— Start —

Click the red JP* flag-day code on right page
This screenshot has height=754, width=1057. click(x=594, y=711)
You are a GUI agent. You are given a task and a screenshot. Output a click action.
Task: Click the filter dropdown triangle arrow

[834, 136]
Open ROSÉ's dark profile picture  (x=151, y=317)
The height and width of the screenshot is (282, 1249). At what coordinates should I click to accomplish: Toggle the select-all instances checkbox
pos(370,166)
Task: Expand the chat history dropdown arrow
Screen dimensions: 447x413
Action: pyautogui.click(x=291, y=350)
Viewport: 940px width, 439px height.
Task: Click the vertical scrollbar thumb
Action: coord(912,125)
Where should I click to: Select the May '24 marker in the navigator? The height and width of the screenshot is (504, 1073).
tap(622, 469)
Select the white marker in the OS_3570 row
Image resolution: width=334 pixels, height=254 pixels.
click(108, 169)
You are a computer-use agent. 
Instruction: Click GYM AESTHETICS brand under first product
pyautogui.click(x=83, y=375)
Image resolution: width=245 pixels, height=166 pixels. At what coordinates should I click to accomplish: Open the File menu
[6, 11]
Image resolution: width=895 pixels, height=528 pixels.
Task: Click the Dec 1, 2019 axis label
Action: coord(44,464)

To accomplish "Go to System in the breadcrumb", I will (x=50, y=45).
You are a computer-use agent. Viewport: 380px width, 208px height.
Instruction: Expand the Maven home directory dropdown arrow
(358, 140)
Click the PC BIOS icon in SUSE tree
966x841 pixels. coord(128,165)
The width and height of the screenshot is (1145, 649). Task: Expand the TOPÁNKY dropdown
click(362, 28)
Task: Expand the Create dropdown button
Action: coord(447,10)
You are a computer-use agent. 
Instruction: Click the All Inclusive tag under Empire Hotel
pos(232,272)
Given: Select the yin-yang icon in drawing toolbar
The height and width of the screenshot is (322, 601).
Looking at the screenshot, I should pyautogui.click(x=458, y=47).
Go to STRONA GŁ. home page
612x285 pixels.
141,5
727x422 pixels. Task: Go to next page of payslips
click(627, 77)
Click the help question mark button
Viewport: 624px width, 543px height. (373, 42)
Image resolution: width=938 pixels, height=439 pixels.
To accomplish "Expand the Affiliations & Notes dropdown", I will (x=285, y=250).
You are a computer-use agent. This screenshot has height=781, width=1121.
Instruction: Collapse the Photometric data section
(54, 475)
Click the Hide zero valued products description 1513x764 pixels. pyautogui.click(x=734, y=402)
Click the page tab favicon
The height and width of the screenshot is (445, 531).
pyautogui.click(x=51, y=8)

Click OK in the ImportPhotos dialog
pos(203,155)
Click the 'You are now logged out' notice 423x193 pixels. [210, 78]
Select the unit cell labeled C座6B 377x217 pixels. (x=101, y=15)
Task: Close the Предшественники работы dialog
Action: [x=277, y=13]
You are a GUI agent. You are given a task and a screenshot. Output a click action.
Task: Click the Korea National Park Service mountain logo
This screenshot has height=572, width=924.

— End —

**Your goal**
Copy out all of the data above, word for word and line for line, with nothing changed.

**Answer for the task**
Click the red JP* flag-day code on right page
This screenshot has height=754, width=1057. click(x=594, y=711)
You are a GUI agent. You are given a task and a screenshot. Output a click action.
Task: Click the filter dropdown triangle arrow

[834, 136]
Open ROSÉ's dark profile picture  (x=151, y=317)
The height and width of the screenshot is (282, 1249). At what coordinates should I click to accomplish: Toggle the select-all instances checkbox
pos(370,166)
Task: Expand the chat history dropdown arrow
Screen dimensions: 447x413
Action: pyautogui.click(x=291, y=350)
Viewport: 940px width, 439px height.
Task: Click the vertical scrollbar thumb
Action: coord(912,125)
Where should I click to: Select the May '24 marker in the navigator? The height and width of the screenshot is (504, 1073).
tap(622, 469)
Select the white marker in the OS_3570 row
Image resolution: width=334 pixels, height=254 pixels.
click(108, 169)
You are a computer-use agent. 
Instruction: Click GYM AESTHETICS brand under first product
pyautogui.click(x=83, y=375)
Image resolution: width=245 pixels, height=166 pixels. At what coordinates should I click to accomplish: Open the File menu
[6, 11]
Image resolution: width=895 pixels, height=528 pixels.
Task: Click the Dec 1, 2019 axis label
Action: coord(44,464)

To accomplish "Go to System in the breadcrumb", I will (x=50, y=45).
You are a computer-use agent. Viewport: 380px width, 208px height.
Instruction: Expand the Maven home directory dropdown arrow
(358, 140)
Click the PC BIOS icon in SUSE tree
966x841 pixels. coord(128,165)
The width and height of the screenshot is (1145, 649). Task: Expand the TOPÁNKY dropdown
click(362, 28)
Task: Expand the Create dropdown button
Action: coord(447,10)
You are a computer-use agent. 
Instruction: Click the All Inclusive tag under Empire Hotel
pos(232,272)
Given: Select the yin-yang icon in drawing toolbar
The height and width of the screenshot is (322, 601).
Looking at the screenshot, I should pyautogui.click(x=458, y=47).
Go to STRONA GŁ. home page
612x285 pixels.
141,5
727x422 pixels. Task: Go to next page of payslips
click(627, 77)
Click the help question mark button
Viewport: 624px width, 543px height. (373, 42)
Image resolution: width=938 pixels, height=439 pixels.
To accomplish "Expand the Affiliations & Notes dropdown", I will (x=285, y=250).
You are a computer-use agent. This screenshot has height=781, width=1121.
Instruction: Collapse the Photometric data section
(54, 475)
Click the Hide zero valued products description 1513x764 pixels. pyautogui.click(x=734, y=402)
Click the page tab favicon
The height and width of the screenshot is (445, 531).
pyautogui.click(x=51, y=8)

Click OK in the ImportPhotos dialog
pos(203,155)
Click the 'You are now logged out' notice 423x193 pixels. [210, 78]
Select the unit cell labeled C座6B 377x217 pixels. (x=101, y=15)
Task: Close the Предшественники работы dialog
Action: [x=277, y=13]
You are a GUI agent. You are given a task and a screenshot. Output a click action.
Task: Click the Korea National Park Service mountain logo
This screenshot has height=572, width=924.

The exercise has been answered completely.